In general terms, mentoring involves committed, supportive individuals assisting others in personal, academic, or professional growth. For purposes of this project, mentoring will also include: providing role models; providing positive, fun experiences with science and technology; providing information about career pathways in emerging technologies, including the courses needed and opportunities that await girls who pursue them; and providing opportunities for recruitment into community college programs.

A mentor can provide personal information about a career. This can be very important for young people making career decisions, especially for young women considering a career in the science and engineering. … There are many information sources available nowadays, but the first hand interactive relationship that a mentor can provide is very valuable.
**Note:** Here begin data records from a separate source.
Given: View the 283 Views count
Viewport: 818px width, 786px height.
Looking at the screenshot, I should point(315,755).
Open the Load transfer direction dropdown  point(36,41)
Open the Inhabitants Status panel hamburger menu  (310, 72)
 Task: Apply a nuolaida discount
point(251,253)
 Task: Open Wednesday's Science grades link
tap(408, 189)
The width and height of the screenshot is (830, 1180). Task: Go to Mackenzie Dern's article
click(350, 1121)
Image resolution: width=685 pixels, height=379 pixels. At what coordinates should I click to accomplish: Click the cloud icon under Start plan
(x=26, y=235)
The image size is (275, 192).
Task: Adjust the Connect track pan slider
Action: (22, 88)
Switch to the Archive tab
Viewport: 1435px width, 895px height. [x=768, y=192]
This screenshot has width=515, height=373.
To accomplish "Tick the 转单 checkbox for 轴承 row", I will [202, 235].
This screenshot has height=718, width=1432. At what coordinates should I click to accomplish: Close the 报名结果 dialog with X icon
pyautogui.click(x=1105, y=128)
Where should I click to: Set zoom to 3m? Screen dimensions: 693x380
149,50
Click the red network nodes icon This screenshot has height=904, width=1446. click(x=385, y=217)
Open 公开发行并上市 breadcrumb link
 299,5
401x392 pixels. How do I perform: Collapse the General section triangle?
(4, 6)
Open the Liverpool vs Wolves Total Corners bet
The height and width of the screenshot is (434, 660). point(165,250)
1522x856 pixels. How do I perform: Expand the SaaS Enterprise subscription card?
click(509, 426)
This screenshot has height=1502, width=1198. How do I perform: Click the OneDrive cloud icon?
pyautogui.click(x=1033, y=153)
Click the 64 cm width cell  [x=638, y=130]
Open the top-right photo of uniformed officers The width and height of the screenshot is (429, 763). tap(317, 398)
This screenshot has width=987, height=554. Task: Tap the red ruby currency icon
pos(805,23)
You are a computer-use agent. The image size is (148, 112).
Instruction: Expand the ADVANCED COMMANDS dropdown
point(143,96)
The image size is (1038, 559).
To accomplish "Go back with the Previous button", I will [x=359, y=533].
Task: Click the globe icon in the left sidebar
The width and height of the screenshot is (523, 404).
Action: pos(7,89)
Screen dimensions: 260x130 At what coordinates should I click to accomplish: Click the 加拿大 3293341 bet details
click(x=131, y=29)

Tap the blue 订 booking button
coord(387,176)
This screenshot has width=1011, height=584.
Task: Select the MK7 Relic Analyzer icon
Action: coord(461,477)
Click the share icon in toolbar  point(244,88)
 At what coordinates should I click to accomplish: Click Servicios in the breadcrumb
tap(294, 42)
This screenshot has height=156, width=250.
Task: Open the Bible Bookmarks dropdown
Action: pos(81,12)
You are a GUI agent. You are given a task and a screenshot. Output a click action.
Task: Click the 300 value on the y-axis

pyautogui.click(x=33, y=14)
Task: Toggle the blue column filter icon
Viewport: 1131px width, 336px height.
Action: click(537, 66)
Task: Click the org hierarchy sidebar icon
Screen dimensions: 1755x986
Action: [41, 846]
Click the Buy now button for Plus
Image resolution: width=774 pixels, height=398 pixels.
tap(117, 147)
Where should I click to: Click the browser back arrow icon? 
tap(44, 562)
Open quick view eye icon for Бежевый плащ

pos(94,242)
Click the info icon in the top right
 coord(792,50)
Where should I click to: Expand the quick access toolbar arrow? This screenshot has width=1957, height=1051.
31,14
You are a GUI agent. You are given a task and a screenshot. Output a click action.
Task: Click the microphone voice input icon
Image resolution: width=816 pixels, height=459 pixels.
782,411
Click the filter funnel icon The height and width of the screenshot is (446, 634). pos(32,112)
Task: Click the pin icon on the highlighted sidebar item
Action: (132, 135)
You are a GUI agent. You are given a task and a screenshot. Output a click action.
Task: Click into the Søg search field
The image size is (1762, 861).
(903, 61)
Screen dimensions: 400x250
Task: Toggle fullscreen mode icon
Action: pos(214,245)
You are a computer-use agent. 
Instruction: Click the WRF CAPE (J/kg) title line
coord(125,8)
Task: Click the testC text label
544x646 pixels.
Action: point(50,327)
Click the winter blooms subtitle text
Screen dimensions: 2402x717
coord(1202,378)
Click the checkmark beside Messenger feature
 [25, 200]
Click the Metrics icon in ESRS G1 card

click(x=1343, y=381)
For example, a mentor is an excellent person to answer specific questions about their field. The ideal is to seek mentors in fields about which you know little. Often one mentor can refer you to people they know in other science or engineering fields. A female mentor is also a role model showing that there are women in the field she has chosen. This is helpful when the field is heavily male dominated.1

We have learned that exposure to role models—especially “people like you”—helps students identify with a profession. Even better, a mentor can offer a voice that is personal and inviting. A mentor offers information and facts that dispel stereotypes and negative impressions and personalizes the encounter with unfamiliar territory. Mentors can be “near-peers”—other students who are ahead in confidence and skills, or just in age and maturity, or adults (parents, counselors, teachers, volunteers).2

In other words, mentoring is a developmental, caring, sharing, and helping relationship where one person invests time, know-how, and effort in enhancing another person’s growth, knowledge, and skills, and responds to critical needs in the life of that person in ways that prepare the individual for greater productivity or achievement in the future.3

A mentor is a person looked upon for wise advice and guidance. A mentee is a person guided and helped, especially in the furtherance of his or her career, by a more influential or skilled person.4


1. “Mentoring.” Women in Science, Engineering & Technology Network. WISEST website: http://www.wisest.ualberta.ca/mentorship.cfm

2. New Formulas for America’s Workforce: Girls in Science and Engineering. National Science Foundation, 2003.

3.Oak Ridge Institute for Science and Education. Quoted in CWIT Mentoring Tool Kit.

4. CWIT Mentoring Tool Kit. Center for Women & Information Technology, University of Maryland Baltimore County, 2004.